His friendships were difficult to gauge. Azhdarchidae might be the only being he’d be unequivocally happy to see, and a huge sky croc would not blend in on Earth at all.
The Twins? They might be a good choice, but Vy didn’t want to remove them from their laboratory bunker. Earth might be dangerous ground, with the whole Torth Empire bent on hunting them.
Besides, there was no guarantee of mutual respect. Might their meeting with Thomas turn into the equivalent of a volatile chemical reaction? That could be bad. The Twins outnumbered Thomas.
Ariock broke into her thoughts. “I want to talk to him face to face.”
Vy gazed up at Ariock’s concerned expression.
“I think I owe him that,” Ariock said. “If he ran away, it’s at least partly due to me.”
Vy realized that she shared just as much guilt. She had not stopped any Alashani from screaming, “Down with rekvehs!” She had failed to shield her foster brother.
They all had.
“Just don’t bring Garrett,” she said.
Ariock chuckled in a bitter way. “Don’t worry. I’m not that stupid.”
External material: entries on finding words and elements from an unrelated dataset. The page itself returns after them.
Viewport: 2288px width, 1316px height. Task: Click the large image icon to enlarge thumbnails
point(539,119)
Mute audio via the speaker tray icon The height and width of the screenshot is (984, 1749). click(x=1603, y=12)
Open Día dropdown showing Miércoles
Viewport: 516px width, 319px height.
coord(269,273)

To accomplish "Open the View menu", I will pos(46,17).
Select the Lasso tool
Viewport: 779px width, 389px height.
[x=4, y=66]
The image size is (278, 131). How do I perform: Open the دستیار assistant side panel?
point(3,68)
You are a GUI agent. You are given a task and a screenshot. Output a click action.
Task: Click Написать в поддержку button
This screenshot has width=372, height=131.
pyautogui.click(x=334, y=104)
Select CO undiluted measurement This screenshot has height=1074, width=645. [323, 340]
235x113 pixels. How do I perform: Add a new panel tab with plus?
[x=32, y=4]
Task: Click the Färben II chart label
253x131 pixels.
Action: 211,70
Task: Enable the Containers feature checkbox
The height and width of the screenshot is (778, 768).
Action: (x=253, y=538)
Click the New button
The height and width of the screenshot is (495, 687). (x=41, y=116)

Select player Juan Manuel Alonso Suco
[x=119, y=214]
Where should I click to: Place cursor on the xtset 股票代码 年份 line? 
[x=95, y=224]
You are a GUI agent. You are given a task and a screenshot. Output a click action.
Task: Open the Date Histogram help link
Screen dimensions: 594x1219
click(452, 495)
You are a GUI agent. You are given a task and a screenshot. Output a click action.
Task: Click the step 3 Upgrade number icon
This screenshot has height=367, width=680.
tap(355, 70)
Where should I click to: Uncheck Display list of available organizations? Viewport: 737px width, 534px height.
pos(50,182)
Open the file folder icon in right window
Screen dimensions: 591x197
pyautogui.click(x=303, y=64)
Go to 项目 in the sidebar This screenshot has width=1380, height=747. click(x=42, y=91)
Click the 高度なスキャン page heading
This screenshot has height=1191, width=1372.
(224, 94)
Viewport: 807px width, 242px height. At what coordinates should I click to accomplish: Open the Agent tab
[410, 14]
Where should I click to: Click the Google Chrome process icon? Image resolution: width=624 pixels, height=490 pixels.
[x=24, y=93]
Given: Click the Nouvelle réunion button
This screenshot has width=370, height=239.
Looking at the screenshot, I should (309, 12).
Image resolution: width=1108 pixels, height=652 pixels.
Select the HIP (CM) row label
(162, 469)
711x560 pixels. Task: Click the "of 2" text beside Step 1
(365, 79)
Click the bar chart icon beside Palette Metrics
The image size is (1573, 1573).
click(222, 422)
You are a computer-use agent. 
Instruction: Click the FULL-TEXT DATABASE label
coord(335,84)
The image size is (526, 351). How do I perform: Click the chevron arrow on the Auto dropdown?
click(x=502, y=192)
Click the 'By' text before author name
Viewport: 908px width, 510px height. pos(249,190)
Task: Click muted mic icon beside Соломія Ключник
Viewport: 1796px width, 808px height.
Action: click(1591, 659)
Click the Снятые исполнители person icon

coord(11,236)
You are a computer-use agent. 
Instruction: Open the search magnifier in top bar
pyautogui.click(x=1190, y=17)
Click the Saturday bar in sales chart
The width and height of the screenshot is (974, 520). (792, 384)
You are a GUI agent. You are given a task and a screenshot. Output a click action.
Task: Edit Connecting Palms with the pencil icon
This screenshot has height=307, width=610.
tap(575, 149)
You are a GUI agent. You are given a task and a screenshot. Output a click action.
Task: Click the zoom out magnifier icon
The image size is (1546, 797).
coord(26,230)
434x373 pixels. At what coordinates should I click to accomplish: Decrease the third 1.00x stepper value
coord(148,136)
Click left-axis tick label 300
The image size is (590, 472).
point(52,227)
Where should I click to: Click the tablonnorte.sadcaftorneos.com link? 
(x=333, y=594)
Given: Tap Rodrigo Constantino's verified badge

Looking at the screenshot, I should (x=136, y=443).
He was so self-aware, so conscionable, Vy impulsively reached up and kissed him. She loved this man. Ariock was a good person, despite a zillion odds, despite all the power-related reasons why he shouldn’t be.
Ariock blushed.
“When I go to Earth,” he said, “…would you come with me, to protect me?”
Vy studied him. She wasn’t exactly strong enough to protect the strongest person in existence.
“The Torth will be alert for my sphere of influence,” Ariock explained. “And there are a lot of Torth hiding on Earth right now. So I’ll have to temporarily lose my powers.”
He opened his palm and showed her a round sticker.
“Oh!” Vy recognized the skin patch, which he must have obtained after his most recent visit to the Twins. “Does it actually work?”
“It seems to,” Ariock said.
So. He meant to be powerless when he talked to Thomas. He would be purposely making himself vulnerable, possibly for the first time ever.
He respected Thomas enough to do that.
While the rest of the war council bickered about how Thomas was a traitor, Ariock was going to set aside his own stress and talk to Thomas like a human being. He would risk his own safety in order to communicate with Thomas on equal footing, on neutral ground.
Vy nestled closer. Ariock’s stature suited him. It took rare strength to risk a galactic-sized reputation along with personal security and self-worth.
“Of course I’ll come with you,” she said. “And protect you.”